● **REQUIREMENT**: Nothing but the records beneath, reproduced exactly, should appear in the answer.

● **Collection entries**:
========================================

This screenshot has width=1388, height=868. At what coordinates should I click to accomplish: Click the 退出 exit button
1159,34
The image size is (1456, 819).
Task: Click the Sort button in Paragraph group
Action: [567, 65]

========================================

● **RESPONSE TO THIS TASK**:
This screenshot has width=1388, height=868. At what coordinates should I click to accomplish: Click the 退出 exit button
1159,34
The image size is (1456, 819).
Task: Click the Sort button in Paragraph group
Action: [567, 65]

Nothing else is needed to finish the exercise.